「光る君と謎解きを 源氏物語転生譚」(日部 星花)の次に読む本は

あらすじ

自分の取り柄がわからず就活に苦戦していた令和の女子大生・源 紫乃(みなもと しの)。
ある日、面接帰りに竹橋をゆっくり歩きながら清水濠を見下ろし、考え事をしてると突然大きな地震が起き、紫乃は濠の中に吸い込まれていった。
紫乃が目が覚めたときには、なんと平安時代の10歳のお姫様に!!
しかも、紫乃は源氏物語の世界に迷い込み、光源氏が愛した最愛の人・若紫になっていた。
光源氏にだけ令和の時代から若紫の身体に魂が入った事情を話し、紫乃が授業で学んだ源氏物語の内容をもとに光源氏にいくつかアドバイスする。
しかし、光源氏の正妻である、葵の上が六条御所の生霊に殺されたという噂が立つ。
生霊の存在に不信に思っていた紫乃は葵の上の不審死の真相について謎を解き明かしていく!!

あき

私は、普段推理小説は読むのに時間がかかってしまうタイプですが、こちらの作品はスラスラと読むことができました。

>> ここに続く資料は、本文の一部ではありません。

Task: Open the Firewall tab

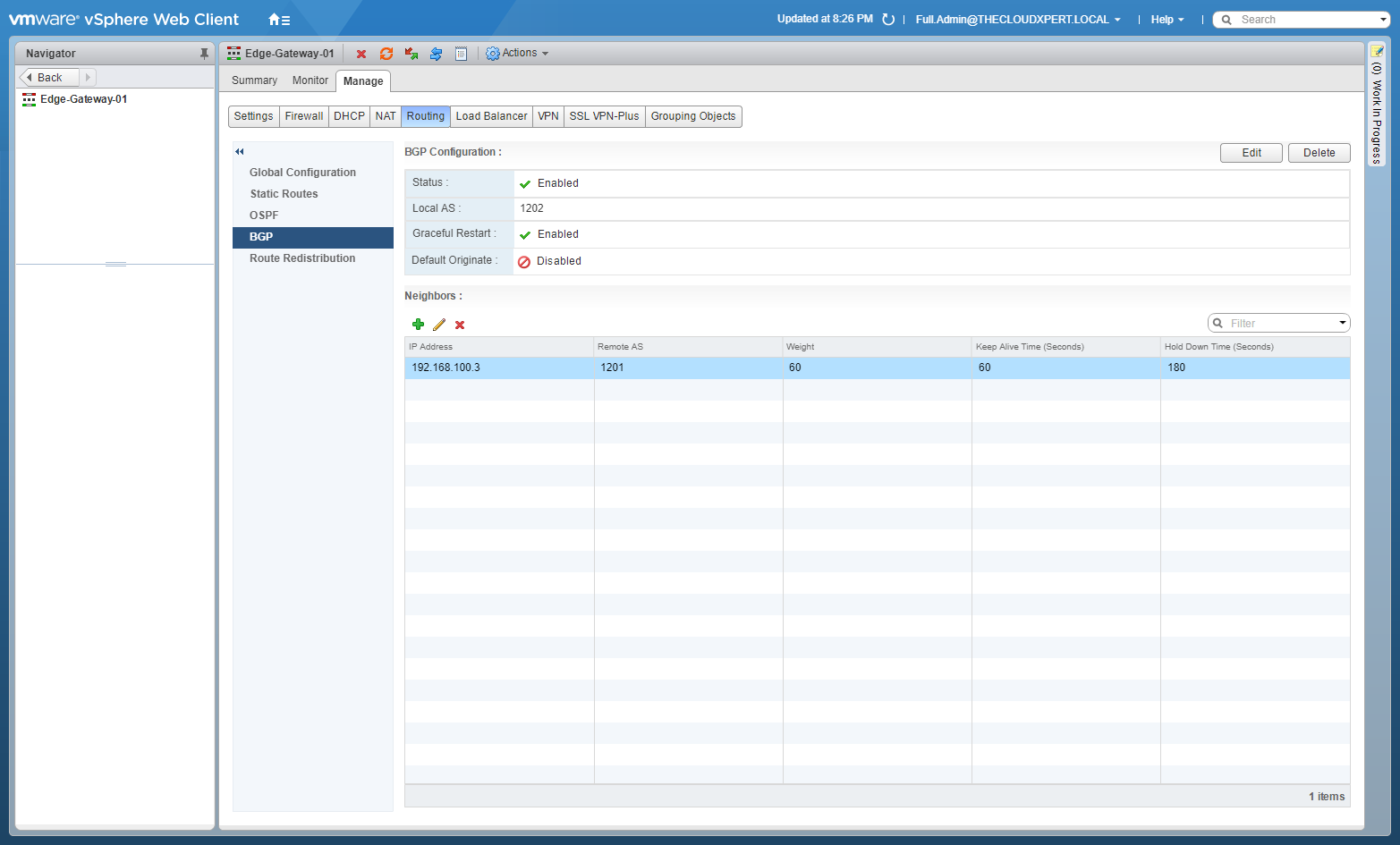Action: coord(304,116)
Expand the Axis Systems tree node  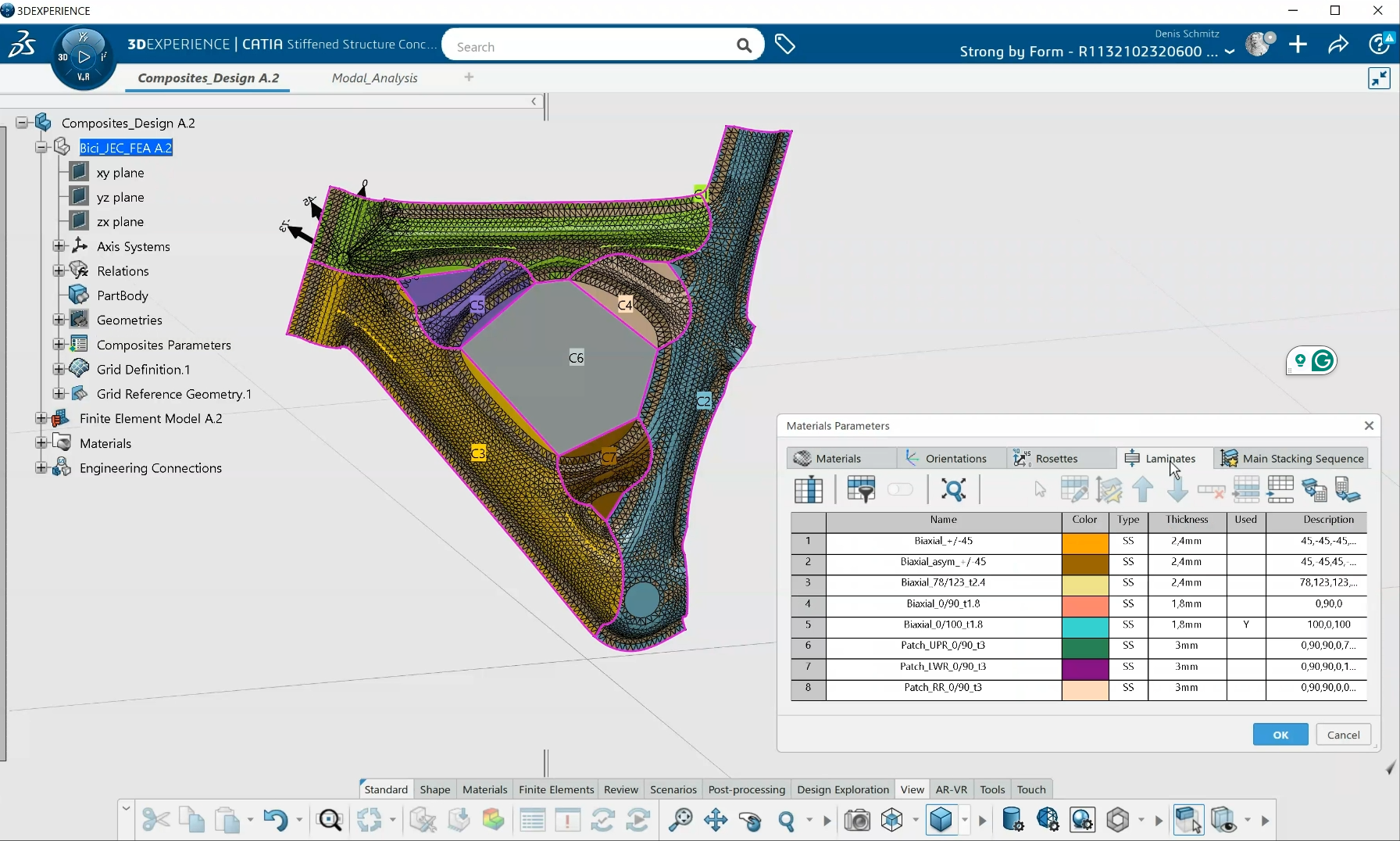point(59,245)
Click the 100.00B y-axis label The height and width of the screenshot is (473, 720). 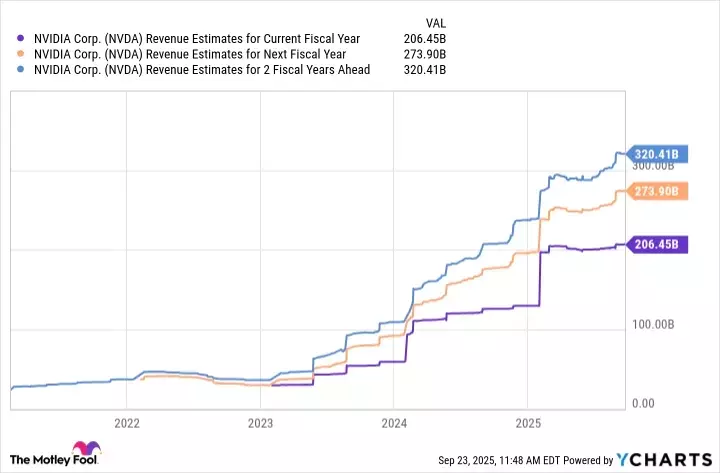click(655, 325)
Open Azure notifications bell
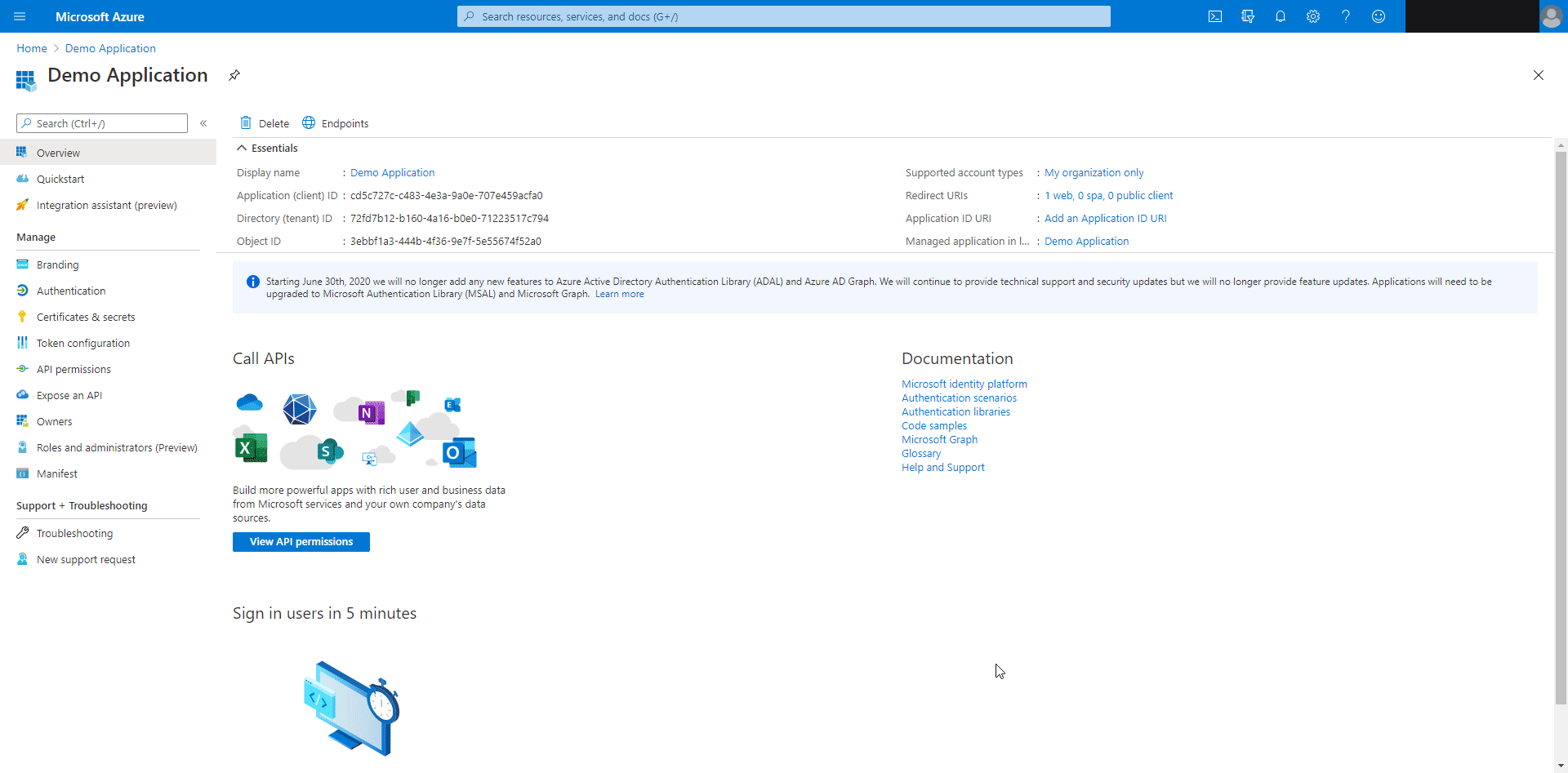Viewport: 1568px width, 773px height. [1280, 16]
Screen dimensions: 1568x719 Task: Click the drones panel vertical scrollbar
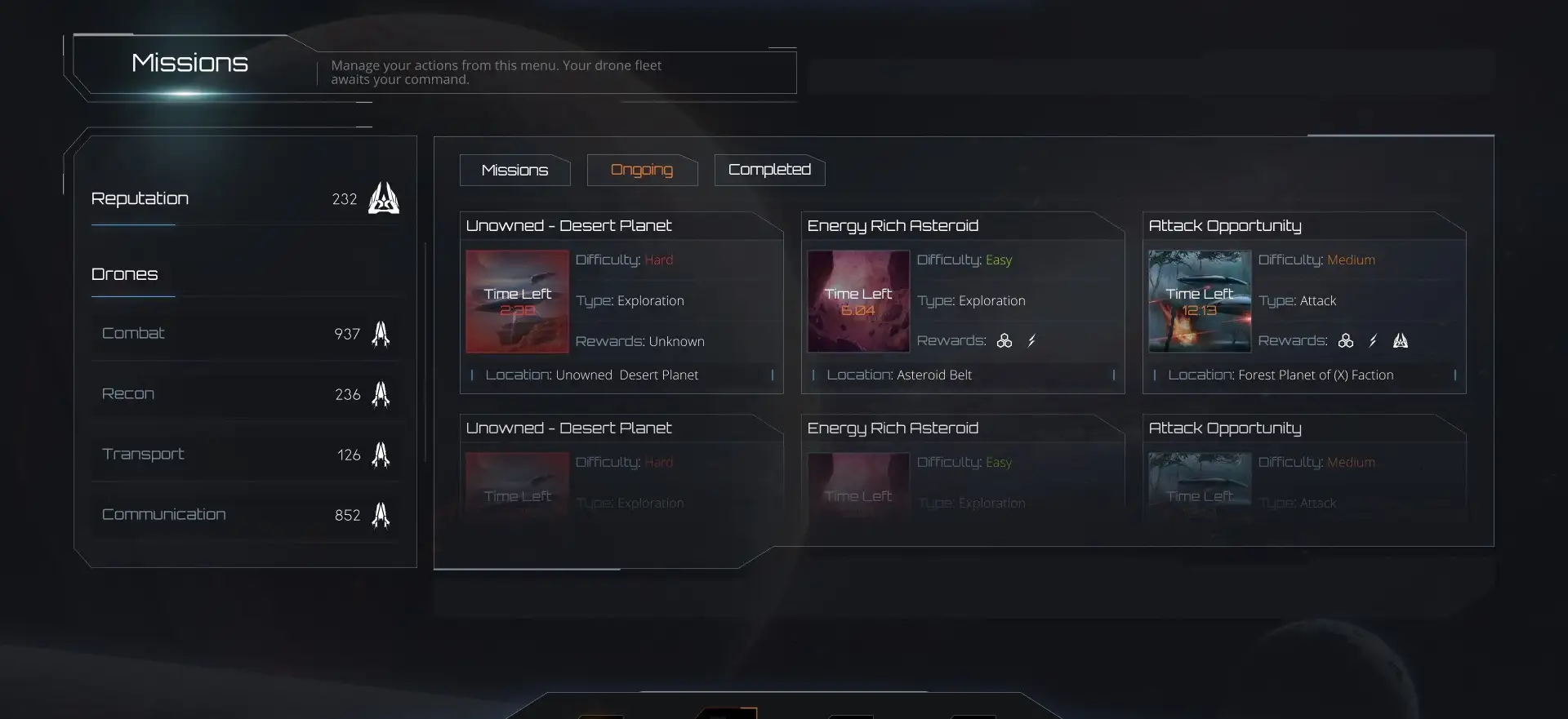tap(425, 353)
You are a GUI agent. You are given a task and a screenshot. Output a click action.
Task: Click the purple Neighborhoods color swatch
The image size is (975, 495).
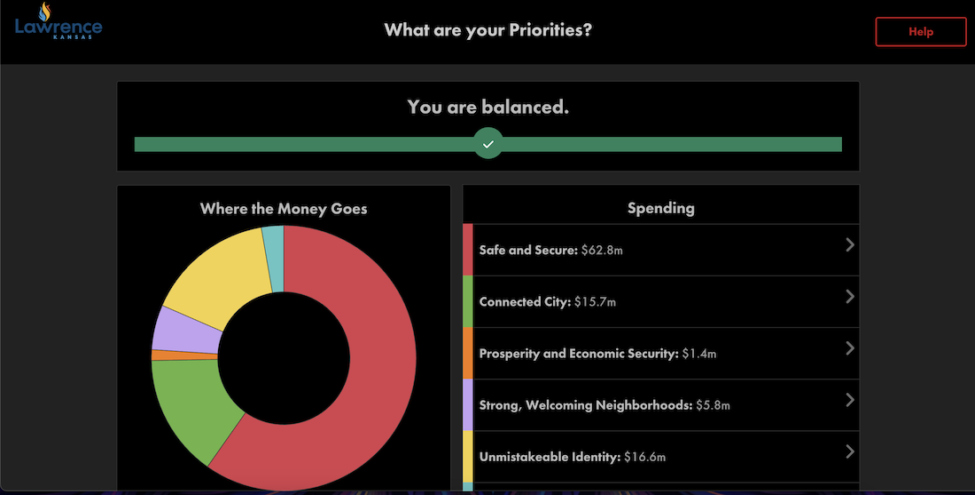468,405
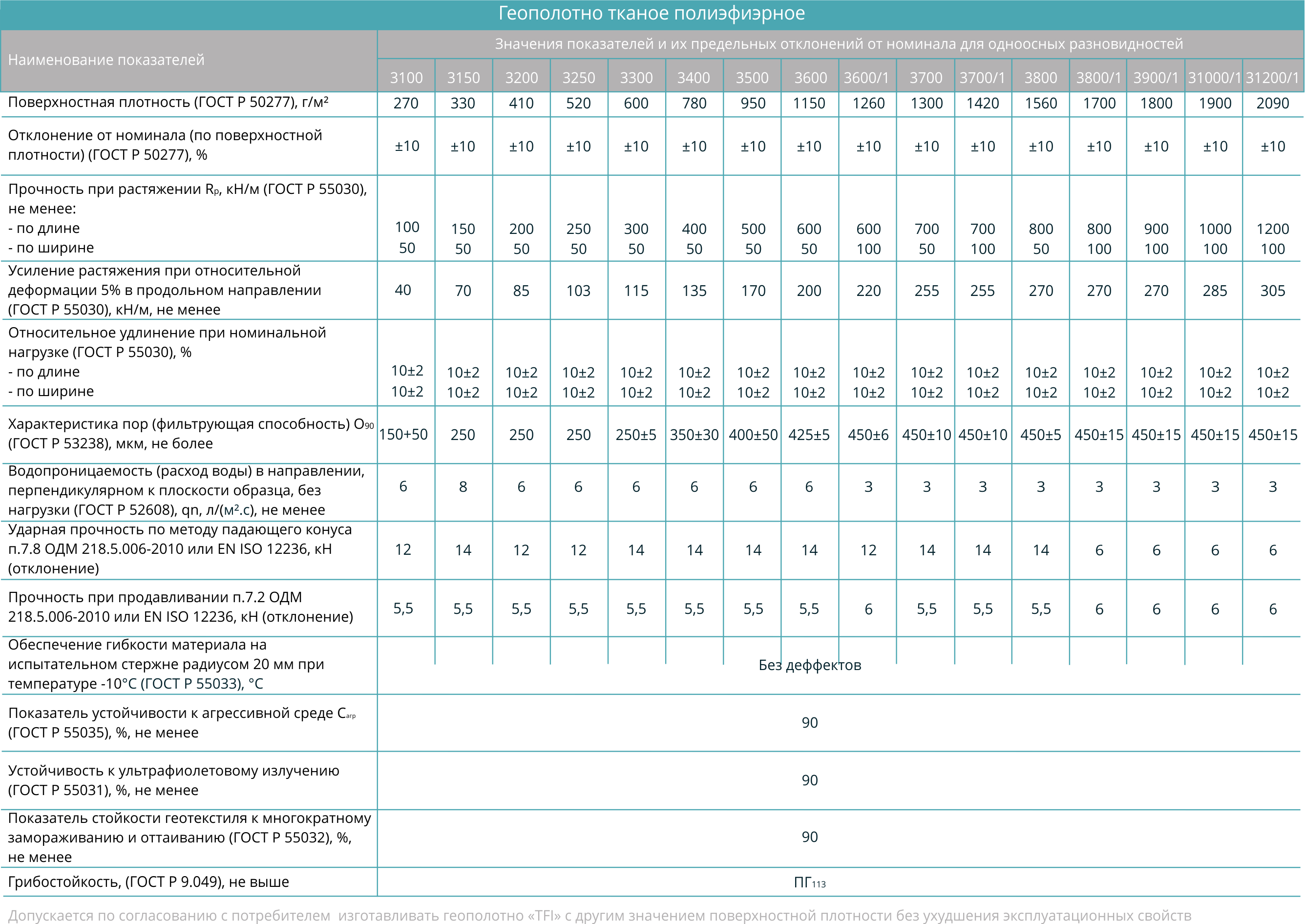1305x924 pixels.
Task: Select the 3100 column header
Action: click(x=406, y=77)
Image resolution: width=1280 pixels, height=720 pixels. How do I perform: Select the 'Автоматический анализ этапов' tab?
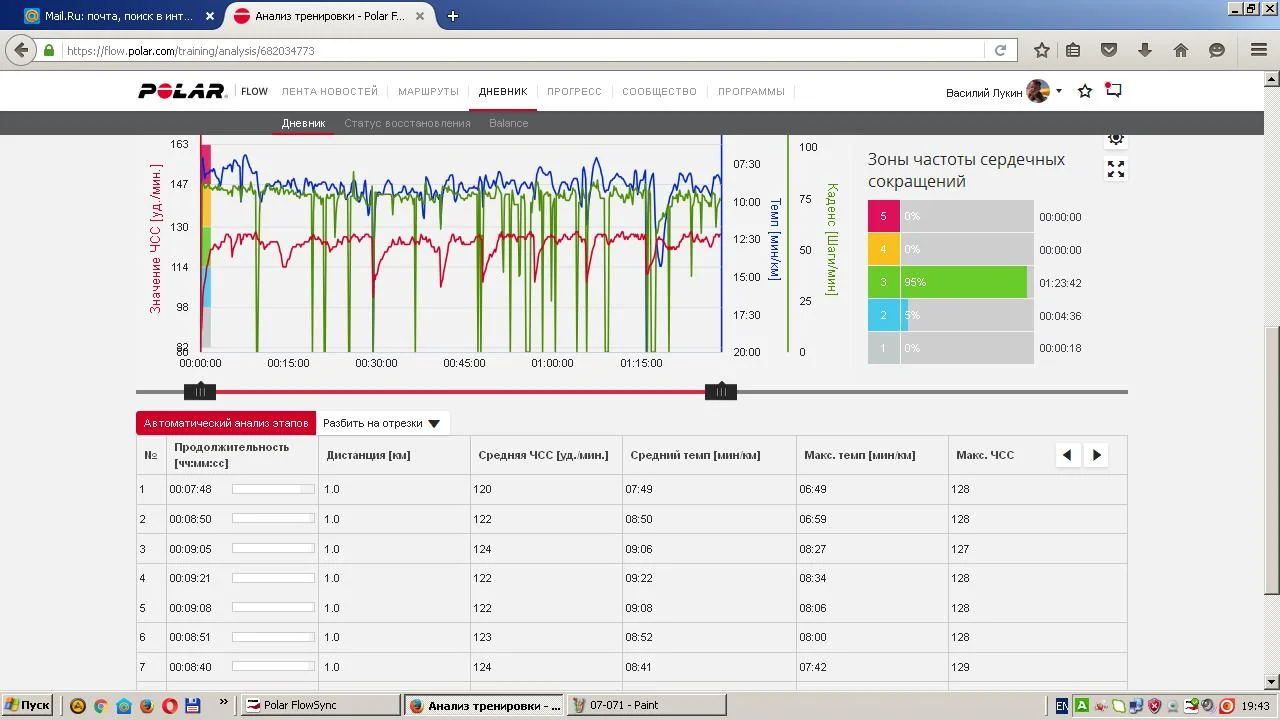point(226,423)
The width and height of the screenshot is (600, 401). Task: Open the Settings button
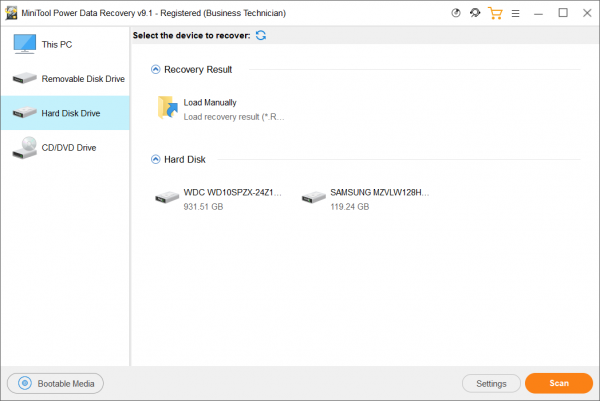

紫乃と頭の回転が早い光源氏の会話のテンポが軽快で読みやすいです。

生霊による謎の死など物語の中で起きた事件を深掘りして分析していくことで、より源氏物語の面白さを味わうことができました。

令和の現実世界では、やりたいことも取り柄もわからない紫乃。
しかし、源氏物語に入り、若紫になった紫乃はいきいきとしていて、事件、謎を解き明かそうと奮闘している姿に自分も謎を解いてみようという意欲を湧かせてくれました。

源氏物語のあらすじを振り返つつ、紫乃と一緒に物語の謎を解き明かしてみましょう。

次に読む本

「源氏物語あやとき草子(一)紫式部と彰子」(遠藤遼)

時は平安時代。紫式部が源氏物語を執筆最中の頃。
最高権力者であった藤原道長に文才を認められ、道長の娘である中宮彰子に仕えることに。
紫式部が仕えていた彰子は一条天皇と結婚してから9年経過し、初めて懐妊されていた。
妊娠中の彰子は紫式部に漢文を教えてほしいと頼む。
なぜ漢文を学びたいのか、疑問に思いつつも彰子に漢文を教えることを承諾した紫式部。
実は彰子には誰にも話していない秘めた思いが隠されていて…。
彰子の強い志に心打たれた紫式部は源氏物語を書き続けようと決意する。

あき

なぜ紫式部は源氏物語では光源氏の妻の葵の上は生霊によって殺されることにしたのか、など源氏物語の有名な場面の設定の理由がいくつか知れてとても面白かったです。

また、この作品は紫式部と彰子とのやり取りがたくさん登場します。

源氏物語の1つ1つの場面には紫式部の彰子への強い忠誠心、思いが隠れていたり、彰子は自分のこと以外の人たちのことを考えて行動しようとする気持ちが垣間見れるでしょう。

紫式部と彰子の純粋な気持ち、思いやりがとてもすてきで温かい気持ちにさせてくれました。

紫式部の思惑が叶ったとき、感動シーンが待っているのでぜひ最後まで読んでみてほしいです。

おススメポイント

あき

この2作品に共通しているのは、平安時代、源氏物語が関連しているラノベ小説であるというところです。

この2作品を選定した理由は、『光る君と謎解きを 源氏物語転生譚』を読み終えた後に『源氏物語あやとき草子(一)紫式部と彰子』を読むと話の舞台となった源氏物語をある程度知った状態で紫式部がどのような思いで描いたのか、想像を掻き立てられて源氏物語も平安時代の頃の歴史も楽しめたからです。

どちらもラノベ小説なので、作者独自に考えたストーリーが大半なのはもちろん承知。
ですが、実際にあったことに沿った内容である、ない関係なく“源氏物語が、紫式部と彰子の関係がこういうシチュエーションだったら面白いのでは?”と常にワクワクしながら読み進められてとても新鮮でした。

源氏物語も平安時代に興味がある方にも2冊ともぜひ読んでみてほしいです。